Versuch mal die Klasse direkt anzusprechen statt über den Import, also:

```
package intro;
 
import java.io.Serializable;
 
import javax.persistence.Entity;
import javax.persistence.GeneratedValue;
import javax.persistence.Id;
import javax.persistence.Temporal;
 
@Entity
public class Kunde implements Serializable {
 
    private Integer id;
    private String vorname;
    private String nachname;
    private java.util.Date geburtsdatum;
 
    public Kunde() {
    }
 
    public void setId(Integer id) {
        this.id = id;
    }
 
    @Id
    @GeneratedValue
    public Integer getId() {
        return id;
    }
 
    @Temporal(javax.persistence.TemporalType.DATE)
    public java.util.Date getGeburtsdatum() {
        return geburtsdatum;
    }
 
    public void setGeburtsdatum(java.util.Date geburtsdatum) {
        this.geburtsdatum = geburtsdatum;
    }
 
    public String getNachname() {
        return nachname;
    }
 
    public void setNachname(String nachname) {
        this.nachname = nachname;
    }
 
    public String getVorname() {
        return vorname;
    }
 
    public void setVorname(String vorname) {
        this.vorname = vorname;
    }
}
```


----------



## klattiator (30. Apr 2009)

Also ich hab das Geburtsdatum mal aus der Klasse rausgenommen. Da kam dann erstmal kein Fehler mehr. Dann hab ich es wieder reingenommen und mit @Transient versehen. Ging auch noch. Und als ich es dann wieder mit @Temporal annotiert hab gings erstaunlicher Weise immer noch!! ???:L 

Kapier ich zwar nicht aber wenns wieder funktioniert is ja alles in Butter.


----------



## maki (30. Apr 2009)

Würde mir mal ansehen welchen Datentyp für das Feld die normale Temporal Annotation erzeugt, vielleicht liegt der der Hund begraben...


----------



## klattiator (30. Apr 2009)

sparrow hat gesagt.:


> Versuch mal die Klasse direkt anzusprechen statt über den Import



Ja hab ich jetzt gemacht.
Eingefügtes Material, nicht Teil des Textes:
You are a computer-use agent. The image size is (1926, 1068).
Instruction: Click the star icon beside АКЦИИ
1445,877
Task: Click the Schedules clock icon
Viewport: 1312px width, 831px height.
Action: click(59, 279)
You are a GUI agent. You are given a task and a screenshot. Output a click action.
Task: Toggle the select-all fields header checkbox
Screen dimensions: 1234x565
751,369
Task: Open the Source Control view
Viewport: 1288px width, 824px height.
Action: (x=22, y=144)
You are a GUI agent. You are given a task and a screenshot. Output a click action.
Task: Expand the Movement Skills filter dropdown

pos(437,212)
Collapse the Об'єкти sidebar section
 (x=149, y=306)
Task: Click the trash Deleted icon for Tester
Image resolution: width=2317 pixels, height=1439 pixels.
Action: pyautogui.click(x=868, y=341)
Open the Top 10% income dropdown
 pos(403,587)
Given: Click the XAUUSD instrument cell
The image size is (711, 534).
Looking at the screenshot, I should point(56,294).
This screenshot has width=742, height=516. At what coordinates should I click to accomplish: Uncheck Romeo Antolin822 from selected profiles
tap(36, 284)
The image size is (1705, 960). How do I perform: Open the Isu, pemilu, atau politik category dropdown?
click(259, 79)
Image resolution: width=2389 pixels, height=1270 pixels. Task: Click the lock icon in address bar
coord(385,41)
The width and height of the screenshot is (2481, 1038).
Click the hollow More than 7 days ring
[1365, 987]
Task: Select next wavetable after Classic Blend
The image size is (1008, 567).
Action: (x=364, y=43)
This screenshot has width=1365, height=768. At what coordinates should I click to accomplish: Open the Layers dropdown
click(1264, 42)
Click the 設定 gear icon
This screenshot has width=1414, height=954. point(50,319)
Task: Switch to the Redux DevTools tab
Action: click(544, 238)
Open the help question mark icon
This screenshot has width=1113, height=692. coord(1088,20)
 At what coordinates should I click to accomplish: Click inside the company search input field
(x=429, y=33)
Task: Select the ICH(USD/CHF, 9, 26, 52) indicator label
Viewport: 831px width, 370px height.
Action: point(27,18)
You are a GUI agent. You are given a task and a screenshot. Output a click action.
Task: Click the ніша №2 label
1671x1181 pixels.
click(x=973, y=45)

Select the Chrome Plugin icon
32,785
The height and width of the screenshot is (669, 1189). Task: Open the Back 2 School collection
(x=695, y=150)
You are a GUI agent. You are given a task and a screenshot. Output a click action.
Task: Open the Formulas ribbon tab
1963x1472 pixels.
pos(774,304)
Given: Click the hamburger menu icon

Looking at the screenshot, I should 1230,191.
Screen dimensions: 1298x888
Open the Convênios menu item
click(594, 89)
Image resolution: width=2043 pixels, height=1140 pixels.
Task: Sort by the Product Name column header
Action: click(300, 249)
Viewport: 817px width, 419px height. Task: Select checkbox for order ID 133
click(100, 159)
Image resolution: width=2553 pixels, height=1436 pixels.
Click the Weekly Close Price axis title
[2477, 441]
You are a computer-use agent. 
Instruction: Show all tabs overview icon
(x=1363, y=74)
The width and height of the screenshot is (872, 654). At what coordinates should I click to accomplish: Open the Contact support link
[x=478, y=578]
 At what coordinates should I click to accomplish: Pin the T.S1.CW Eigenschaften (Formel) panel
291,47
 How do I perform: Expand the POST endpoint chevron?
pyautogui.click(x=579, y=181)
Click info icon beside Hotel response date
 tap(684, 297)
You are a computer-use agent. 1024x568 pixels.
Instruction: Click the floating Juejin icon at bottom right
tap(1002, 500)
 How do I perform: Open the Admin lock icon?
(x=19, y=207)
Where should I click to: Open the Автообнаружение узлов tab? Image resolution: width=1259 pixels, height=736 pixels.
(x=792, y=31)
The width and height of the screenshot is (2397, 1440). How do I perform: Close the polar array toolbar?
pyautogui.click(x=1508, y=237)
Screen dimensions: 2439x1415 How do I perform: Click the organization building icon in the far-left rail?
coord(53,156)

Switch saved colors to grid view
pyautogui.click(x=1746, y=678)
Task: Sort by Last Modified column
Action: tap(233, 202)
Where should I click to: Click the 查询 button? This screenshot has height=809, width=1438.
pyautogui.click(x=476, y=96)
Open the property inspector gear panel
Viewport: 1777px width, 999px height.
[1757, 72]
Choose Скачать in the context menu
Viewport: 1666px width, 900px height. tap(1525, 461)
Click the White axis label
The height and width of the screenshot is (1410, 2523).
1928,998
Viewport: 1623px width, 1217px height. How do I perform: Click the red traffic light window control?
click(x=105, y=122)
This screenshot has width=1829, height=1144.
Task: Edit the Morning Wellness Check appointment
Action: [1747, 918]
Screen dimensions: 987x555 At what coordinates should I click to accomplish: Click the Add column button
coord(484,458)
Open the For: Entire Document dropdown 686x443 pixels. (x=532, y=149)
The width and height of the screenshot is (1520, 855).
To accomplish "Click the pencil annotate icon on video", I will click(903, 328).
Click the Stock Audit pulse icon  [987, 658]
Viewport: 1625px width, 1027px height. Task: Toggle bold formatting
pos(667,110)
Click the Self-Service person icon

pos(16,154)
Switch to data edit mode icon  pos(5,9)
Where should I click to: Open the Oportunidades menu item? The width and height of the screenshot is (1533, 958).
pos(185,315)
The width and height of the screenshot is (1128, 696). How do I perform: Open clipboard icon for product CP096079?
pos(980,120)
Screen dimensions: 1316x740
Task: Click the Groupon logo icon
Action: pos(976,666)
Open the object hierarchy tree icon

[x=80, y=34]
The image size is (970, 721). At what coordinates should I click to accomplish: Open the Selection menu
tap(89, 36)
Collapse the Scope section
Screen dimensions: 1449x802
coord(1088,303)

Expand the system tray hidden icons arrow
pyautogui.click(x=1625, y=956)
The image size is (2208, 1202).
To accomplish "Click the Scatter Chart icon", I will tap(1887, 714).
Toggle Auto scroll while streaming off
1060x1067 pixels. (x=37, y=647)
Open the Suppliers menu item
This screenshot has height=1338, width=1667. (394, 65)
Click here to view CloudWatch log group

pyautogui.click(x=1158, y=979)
Wenn ichs aber importiere gehts auch noch...


----------



## tfa (30. Apr 2009)

Wahrscheinlich hast du das Projekt nicht kompiliert, oder nicht nicht deployt. Oder das falsche kompiliert oder deployt. Oder das falsche getestet. Typische unerklärlich Fehler, die auf einmal nicht mehr auftreten.


----------